PASSAGE SHOWN:
ComfyUI Extension: ComfyUI-Soprano-TTS
Ultra-lightweight, high-fidelity text-to-speech for ComfyUI using Soprano TTS.
Custom Nodes (0)
README
ComfyUI-Soprano-TTS
Ultra-lightweight, high-fidelity text-to-speech for ComfyUI using Soprano TTS.
Features
- Ultra-Fast: ~100-200x real-time generation
- High-Fidelity: 32kHz crystal-clear audio
- Lightweight: <1GB VRAM usage, 80M parameters
- All-in-One: Integrated saving and playback with autoplay
- ComfyUI Integration: Full memory management & interrupt support
- Easy Installation: Works with PyTorch 2.5.1 (no ComfyUI breakage!)
Quick Start
Installation
# 1. Navigate to ComfyUI and activate your Python environment
cd /path/to/ComfyUI
source venv/bin/activate # Linux/Mac
# venv\Scripts\activate # Windows
# 2. Install soprano-tts WITHOUT dependencies (critical!)
pip install soprano-tts --no-deps
# 3. Install required dependency
pip install unidecode
# 4. Restart ComfyUI
That's it! The node uses transformers backend (scipy and transformers already in ComfyUI).
Usage
- Add "Soprano TTS" node (audio/generation category)
- Enter text to synthesize
- Run workflow — audio plays automatically!
- (Optional) Connect audio output to other nodes for further processing
First run: Downloads model (~500MB) from HuggingFace, takes ~30 seconds, then cached.

TO DO:
1. Answer these questions from the Soprano TTS README:
(a) What audio sample rate does the extension produce?
(b) Which option is added to the pip command when installing soprano-tts?
(c) About how large is the model downloaded on the first run?
2. Write a continuation of the Soprano TTS README that begins after its final sentence.

RECORDED INFORMATION:
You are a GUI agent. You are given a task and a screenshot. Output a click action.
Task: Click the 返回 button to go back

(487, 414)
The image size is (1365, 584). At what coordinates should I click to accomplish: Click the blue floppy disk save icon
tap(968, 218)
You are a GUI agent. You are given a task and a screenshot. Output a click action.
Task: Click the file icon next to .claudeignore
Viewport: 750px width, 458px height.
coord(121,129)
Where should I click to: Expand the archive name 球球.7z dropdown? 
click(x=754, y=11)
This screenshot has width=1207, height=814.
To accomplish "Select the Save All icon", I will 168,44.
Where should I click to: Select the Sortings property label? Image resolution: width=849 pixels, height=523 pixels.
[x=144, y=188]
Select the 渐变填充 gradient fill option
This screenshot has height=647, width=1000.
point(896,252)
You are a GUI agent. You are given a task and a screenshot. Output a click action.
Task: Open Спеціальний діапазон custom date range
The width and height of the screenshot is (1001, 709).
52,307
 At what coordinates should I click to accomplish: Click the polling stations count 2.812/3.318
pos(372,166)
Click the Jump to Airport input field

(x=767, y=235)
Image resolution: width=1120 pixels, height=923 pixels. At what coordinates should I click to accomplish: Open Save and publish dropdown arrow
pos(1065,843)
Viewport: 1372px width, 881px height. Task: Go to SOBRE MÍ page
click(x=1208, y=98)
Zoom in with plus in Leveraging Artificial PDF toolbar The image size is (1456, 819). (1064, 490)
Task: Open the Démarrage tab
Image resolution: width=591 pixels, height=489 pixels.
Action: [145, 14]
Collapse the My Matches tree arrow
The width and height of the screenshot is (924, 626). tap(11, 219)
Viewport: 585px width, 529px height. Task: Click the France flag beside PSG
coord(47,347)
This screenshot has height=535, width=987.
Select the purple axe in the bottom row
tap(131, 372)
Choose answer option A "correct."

RESULTS OF THE EXERCISE:
1.
(a) 32kHz.
(b) --no-deps.
(c) About 500MB.

2.
Node Parameters
Generation Settings
| Parameter | Type | Default | Description | |-----------|------|---------|-------------| | text | STRING | - | Text to convert to speech (2-15 sec sentences work best) | | temperature | FLOAT | 0.3 | Lower = consistent, higher = varied (0.0-2.0) | | top_p | FLOAT | 0.95 | Nucleus sampling threshold (0.0-1.0) | | repetition_penalty | FLOAT | 1.2 | Reduces repetition (1.0-2.0) | | seed | INT | -1 | Change to force regeneration (ComfyUI caching) | | keep_model_loaded | BOOLEAN | False | Keep in VRAM for faster subsequent runs |
Audio Output Settings
| Parameter | Type | Default | Description | |-----------|------|---------|-------------| | filename_prefix | STRING | audio/soprano_tts | Path/prefix for saved files | | format | ENUM | wav | Output format: wav, mp3, flac, ogg | | bitrate | ENUM | 320k | Bitrate for mp3/ogg: 128k, 192k, 256k, 320k, VBR | | save | BOOLEAN | True | Save to output folder (False = temp/preview only) | | autoplay | BOOLEAN | True | Auto-play audio in the UI when generated |
Output
- audio (AUDIO): 32kHz waveform compatible with ComfyUI audio nodes
- Built-in player: Audio plays directly in the node (with autoplay option)
- Auto-save: Files saved to
ComfyUI/output/audio/with counters
Tips for Best Results
✅ DO:
- Use sentences 2-15 seconds long
- Convert numbers to words ("1+1" → "one plus one")
- Use proper grammar and contractions
- Regenerate (change seed) if result isn't perfect
❌ DON'T:
- Use very long or very short sentences
- Include special characters (%, #, @, etc.)
- Use all caps or improper grammar
- Expect identical output each time (uses sampling)
Why --no-deps Installation?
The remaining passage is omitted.